There are three types of dexamethasone suppression test:

  • Low-dose overnight test (used as a screening test to exclude Cushing’s syndrome)
  • Low-dose 48-hour test (used in suspected Cushing’s syndrome)
  • High-dose 48-hour test (used to determine the cause in patients with confirmed Cushing’s syndrome)

 

For the low-dose overnight testdexamethasone (1mg) is given at night (usually 10 or 11 pm), and the cortisol is checked at 9 am the following morning. A normal result is that the cortisol level is suppressed. Failure of the dexamethasone to suppress the morning cortisol could indicate Cushing’s syndrome, and further assessment is required. 

For the low-dose 48-hour test, dexamethasone (0.5mg) is taken every 6 hours for 8 doses, starting at 9 am on the first day. Cortisol is checked at 9 am on day 1 (before the first dose) and 9 am on day 3 (after the last dose). A normal result is that the cortisol level on day 3 is suppressed. Failure of the dexamethasone to suppress the day 3 cortisol could indicate Cushing’s syndrome, and further assessment is required. 

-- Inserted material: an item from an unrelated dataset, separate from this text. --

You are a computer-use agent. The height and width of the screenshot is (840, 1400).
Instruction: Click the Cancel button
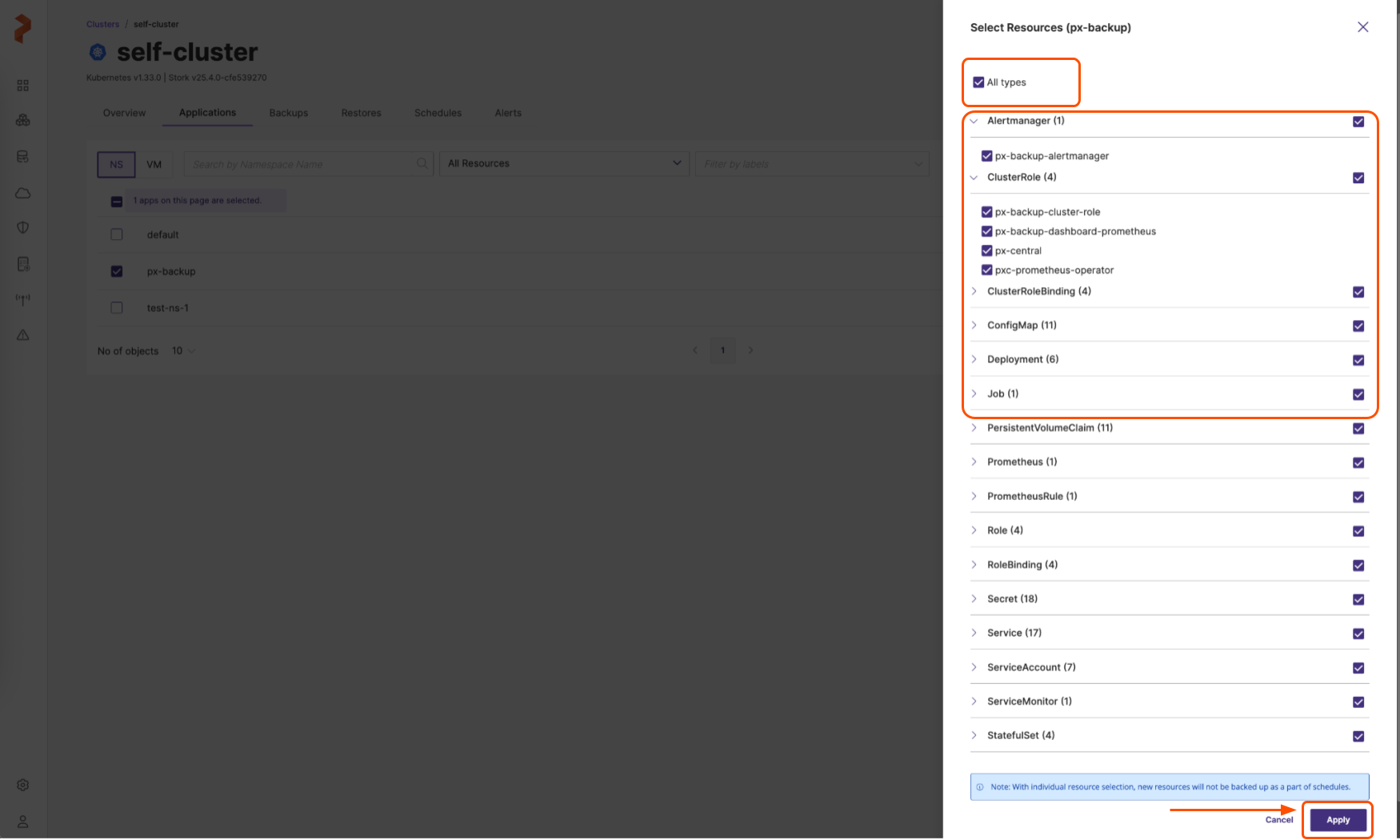coord(1278,820)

The high-dose 48-hour test is carried out the same way as the low-dose test, other than using 2mg per dose (rather than 0.5mg). This higher dose is enough to suppress the cortisol in Cushing’s syndrome caused by a pituitary adenoma (Cushing’s disease), but not when it is caused by an adrenal adenoma or ectopic ACTH. 

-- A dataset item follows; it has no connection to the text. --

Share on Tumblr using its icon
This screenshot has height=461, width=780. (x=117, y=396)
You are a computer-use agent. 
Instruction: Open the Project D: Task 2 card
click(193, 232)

Adrenocorticotropic hormone (ACTH) can be measured directly. ACTH is suppressed due to negative feedback on the pituitary when excess cortisol comes from an adrenal tumour (or endogenous steroids). It is high when produced by a pituitary tumour or ectopic ACTH (e.g., small cell lung cancer).

Low Dose Test 

(Cortisol Result)

High Dose Test 

(Cortisol Result)

ACTH

Normal

Low

Low

Normal

Adrenal Adenoma

Not Suppressed

Not Suppressed

Low

Pituitary Adenoma

Not Suppressed

Low

High

Ectopic ACTH

Not Suppressed

Not Suppressed

High

 

Other Investigations

A 24-hour urinary free cortisol is an alternative to the dexamethasone suppression test. However, it is cumbersome to carry out and does not indicate the underlying cause.

Other investigations:

  • Full blood count may show a high white blood cell count
  • U&Es may show low potassium if an adrenal adenoma is also secreting aldosterone
  • MRI brain for a pituitary adenoma
  • CT chest for small cell lung cancer
  • CT abdomen for adrenal tumours

 

Treatment

The primary treatment is to remove the underlying cause:

  • Trans-sphenoidal (through the nose) removal of pituitary adenoma
  • Surgical removal of adrenal tumour
  • Surgical removal of the tumour producing ectopic ACTH (e.g., small cell lung cancer), if possible

 

Where surgical removal of the cause is not possible, another option is to surgically remove both adrenal glands (adrenalectomy) and give the patient life-long steroid replacement therapy. 

Nelson’s syndrome involves the development of an ACTH-producing pituitary tumour after the surgical removal of both adrenal glands due to a lack of cortisol and negative feedback. It causes skin pigmentation (high ACTH), bitemporal hemianopia and a lack of other pituitary hormones. 

Metyrapone reduces the production of cortisol in the adrenals and is occasionally used in treating of Cushing’s.